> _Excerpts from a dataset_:

-- Opening Marker --

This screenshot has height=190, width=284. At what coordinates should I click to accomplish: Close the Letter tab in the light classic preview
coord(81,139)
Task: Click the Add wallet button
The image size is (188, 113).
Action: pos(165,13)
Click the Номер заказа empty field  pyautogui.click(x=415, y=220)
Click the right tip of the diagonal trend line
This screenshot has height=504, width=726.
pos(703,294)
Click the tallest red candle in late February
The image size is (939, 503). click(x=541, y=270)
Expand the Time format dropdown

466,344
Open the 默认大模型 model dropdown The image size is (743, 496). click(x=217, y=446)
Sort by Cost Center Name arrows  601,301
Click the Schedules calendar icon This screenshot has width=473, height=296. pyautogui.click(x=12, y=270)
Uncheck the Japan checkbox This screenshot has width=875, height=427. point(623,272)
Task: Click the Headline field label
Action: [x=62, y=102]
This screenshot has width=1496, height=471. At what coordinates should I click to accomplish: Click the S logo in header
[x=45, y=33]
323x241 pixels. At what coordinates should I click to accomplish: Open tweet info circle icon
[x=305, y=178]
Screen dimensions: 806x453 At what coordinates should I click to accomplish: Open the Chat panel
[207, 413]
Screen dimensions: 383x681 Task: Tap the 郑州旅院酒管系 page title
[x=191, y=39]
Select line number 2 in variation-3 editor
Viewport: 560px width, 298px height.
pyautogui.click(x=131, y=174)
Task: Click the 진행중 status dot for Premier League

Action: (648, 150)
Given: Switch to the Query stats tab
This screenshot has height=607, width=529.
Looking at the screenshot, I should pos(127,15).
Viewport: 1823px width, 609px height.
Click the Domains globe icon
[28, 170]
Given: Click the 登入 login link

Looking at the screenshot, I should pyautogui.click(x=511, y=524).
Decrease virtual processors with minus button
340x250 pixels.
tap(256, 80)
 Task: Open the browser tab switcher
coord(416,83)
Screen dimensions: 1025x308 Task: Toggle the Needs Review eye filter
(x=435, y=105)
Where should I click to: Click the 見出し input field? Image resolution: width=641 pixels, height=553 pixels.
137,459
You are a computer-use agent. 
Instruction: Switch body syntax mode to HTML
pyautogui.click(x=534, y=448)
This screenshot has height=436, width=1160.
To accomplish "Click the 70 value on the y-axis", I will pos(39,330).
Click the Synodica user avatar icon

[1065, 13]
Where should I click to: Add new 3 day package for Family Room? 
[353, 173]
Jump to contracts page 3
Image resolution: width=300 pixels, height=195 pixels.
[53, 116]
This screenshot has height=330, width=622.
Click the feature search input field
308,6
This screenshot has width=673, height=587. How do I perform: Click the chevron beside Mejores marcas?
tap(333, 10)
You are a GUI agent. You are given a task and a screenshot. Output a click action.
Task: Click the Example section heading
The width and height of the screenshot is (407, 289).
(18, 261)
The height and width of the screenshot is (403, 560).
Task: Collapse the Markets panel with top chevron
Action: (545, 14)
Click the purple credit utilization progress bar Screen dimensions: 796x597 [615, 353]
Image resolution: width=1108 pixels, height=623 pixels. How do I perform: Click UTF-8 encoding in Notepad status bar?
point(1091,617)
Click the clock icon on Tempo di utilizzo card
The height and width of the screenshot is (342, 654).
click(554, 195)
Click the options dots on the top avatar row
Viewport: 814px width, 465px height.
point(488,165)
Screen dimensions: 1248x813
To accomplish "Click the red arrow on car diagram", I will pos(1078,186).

-- Closing Marker --

> _Work item_:
In the entries above, copy the lines from the one that contains "Task: Click the Example section heading" through the last line, exactly as they appear.

> _Answer for the task_:
Task: Click the Example section heading
The width and height of the screenshot is (407, 289).
(18, 261)
The height and width of the screenshot is (403, 560).
Task: Collapse the Markets panel with top chevron
Action: (545, 14)
Click the purple credit utilization progress bar Screen dimensions: 796x597 [615, 353]
Image resolution: width=1108 pixels, height=623 pixels. How do I perform: Click UTF-8 encoding in Notepad status bar?
point(1091,617)
Click the clock icon on Tempo di utilizzo card
The height and width of the screenshot is (342, 654).
click(554, 195)
Click the options dots on the top avatar row
Viewport: 814px width, 465px height.
point(488,165)
Screen dimensions: 1248x813
To accomplish "Click the red arrow on car diagram", I will pos(1078,186).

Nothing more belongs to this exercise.